2. The FTX crypto disaster
Sam Bankman-Fried, known as the Crypto King, dominated headlines in 2022. His crypto exchange, FTX, boasted celebrity endorsements, political support and a reputation for security. Investors trusted him. But they shouldn’t have.
Bankman-Fried had been moving customer funds into his own hedge fund investment company Alameda Research. He used capital to invest heavily in his own digital token, FTT.
FTX collapsed in November 2022. Billions vanished overnight and investors logged in to empty accounts.
Sam Bankman-Fried was described as being ‘the Bernie Madoff of crypto’ and earned the nickname Sam Banking-Fraud. Following a trial where he faced charges including money laundering and fraud, he was sentenced to 25 years in jail.
3. Belle Gibson – the influencer who faked cancer for profit
Belle Gibson built a wellness brand on deception. She told the world she had beaten terminal brain cancer through natural remedies and clean eating – no chemotherapy, no surgery, no doctors.
Her story spread fast, and she landed book deals, launched a bestselling wellness app and became a social media star. People with real illnesses trusted her advice and even abandoned medical treatment based on her claims.
There was just one problem. She never had cancer. Following the shocking revelation, she eventually admitted to having fabricated the whole story, but failed to apologise or express regret.
4. Charles Ponzi – the original conman
Charles Ponzi promised investors guaranteed profits from an International Reply Coupon (IRC) scheme. Basically a universal voucher accepted in multiple countries in exchange for local postage stamps.
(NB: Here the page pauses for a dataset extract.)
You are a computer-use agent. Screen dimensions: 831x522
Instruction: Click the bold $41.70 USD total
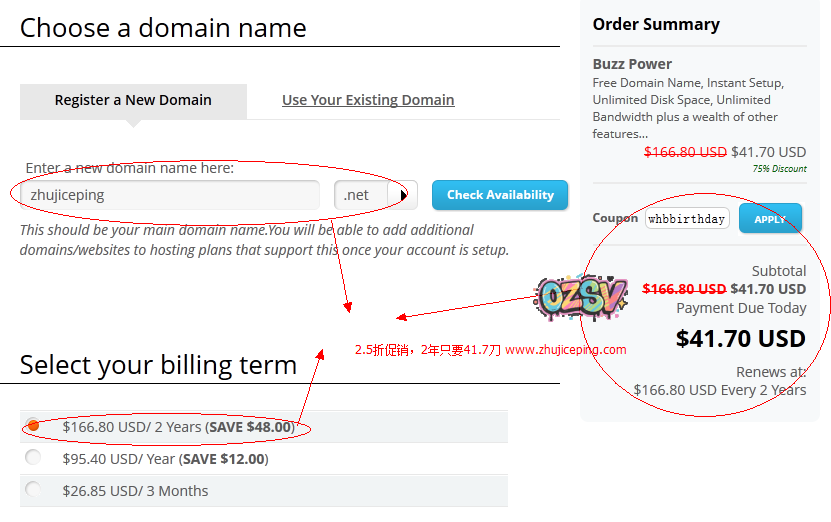coord(740,338)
The details were hazy, but the returns were impressive. People lined up to hand over their money.
What they didn’t realise? Ponzi wasn’t investing anything. He was just paying old investors with new investors’ cash. Over eight months in 1920 Ponzi received US$15 million from investors. That’s a huge US$235 million in today’s value.
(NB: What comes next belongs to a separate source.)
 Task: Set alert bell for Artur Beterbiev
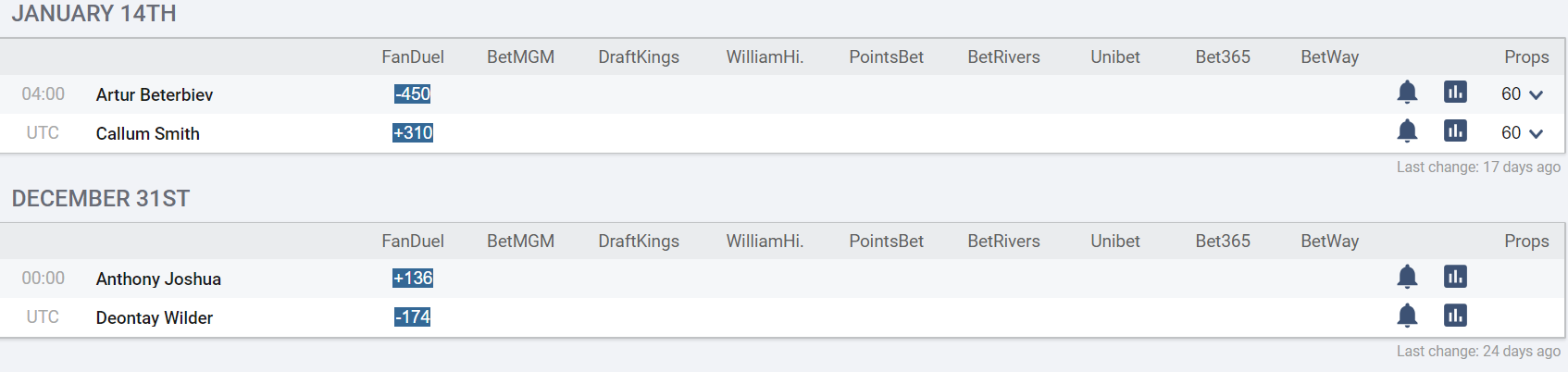1407,93
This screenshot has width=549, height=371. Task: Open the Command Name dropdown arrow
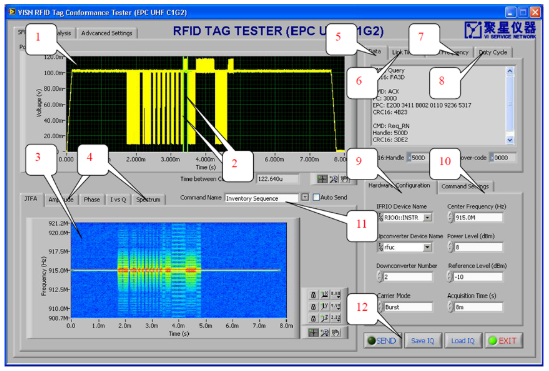(305, 197)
The cycle worked – until it didn’t. The scam collapsed when authorities shut him down in 1920 but Ponzi’s name lives on.
5. The Enron energy scam
American energy giant Enron seemed untouchable for years. The company had wealth, influence and a stock price that wouldn’t stop climbing.
But none of it was real.
Executives had used fraudulent accounting practices to inflate profits and hide debt. Investors thought they were backing a financial powerhouse. They were actually funding a sinking ship.
In 2001, everything fell apart. The stock crashed. Employees lost their pensions, the company filed for bankruptcy worth US$63.4 billion and shareholders never saw their money again.
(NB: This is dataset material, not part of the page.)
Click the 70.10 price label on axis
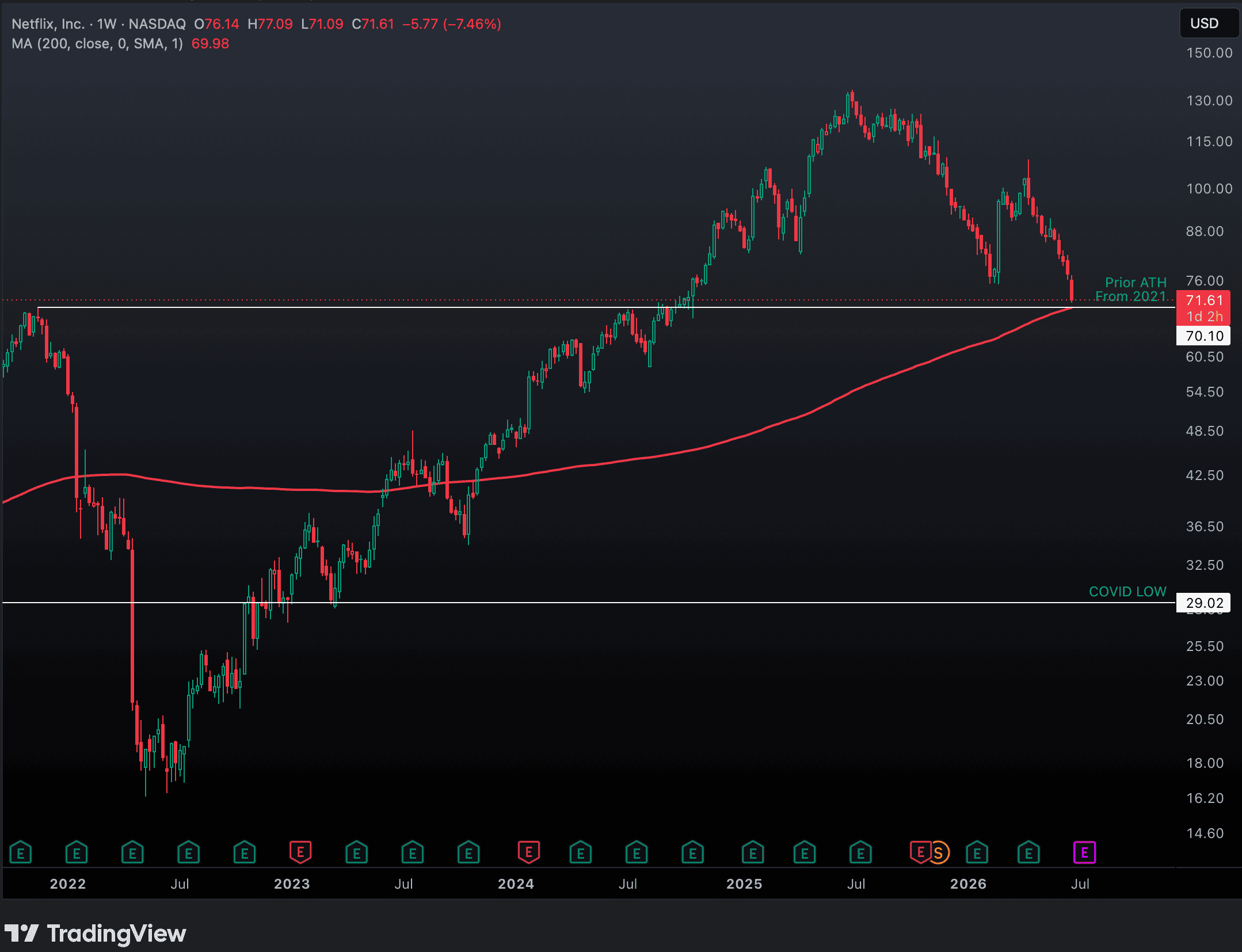 1203,336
6. The Bre-X gold mine hoax
In 1997, a major Canadian mining company announced a gold discovery of historic proportions. Investors poured in, stocks soared and excitement spread. Everything looked promising.
One issue: there was no gold.
Bre-X had faked test results to push its value to more than US$6 billion. When geologists started asking questions, a key company executive fell out of a helicopter under mysterious circumstances. The scam unravelled soon after.
By the time it was over, US$4 billion had disappeared and the company was bankrupt. Sadly, some of the biggest losses were felt by Canadian public sector pension fund investments.
7. The Theranos medical mirage
Elizabeth Holmes made big promises. Her company, Theranos, claimed to have technology that could run hundreds of tests from just one drop of blood. Big names backed her, and American pharmacy giant Walgreens signed on.
The technology never worked.
For years, Holmes faked lab tests, misled investors, fooled regulators and even sent false results to real patients. The illusion held… until journalists started digging. Whistle-blowers exposed a culture built on secrecy and intimidation. The truth unravelled, Theranos collapsed and Elizabeth Holmes, once worth US$4.5 billion, landed in prison.
The bottom line? History repeats itself, and so do scams. Greed, deception and blind trust fuelled every scam on this list. Some collapsed fast, others ran for years, but the result stayed the same – vanished fortunes and shattered lives. Whether it’s an old-school Ponzi scheme or a modern crypto meltdown, the lesson stays clear: if something sounds too good to be true, it probably is.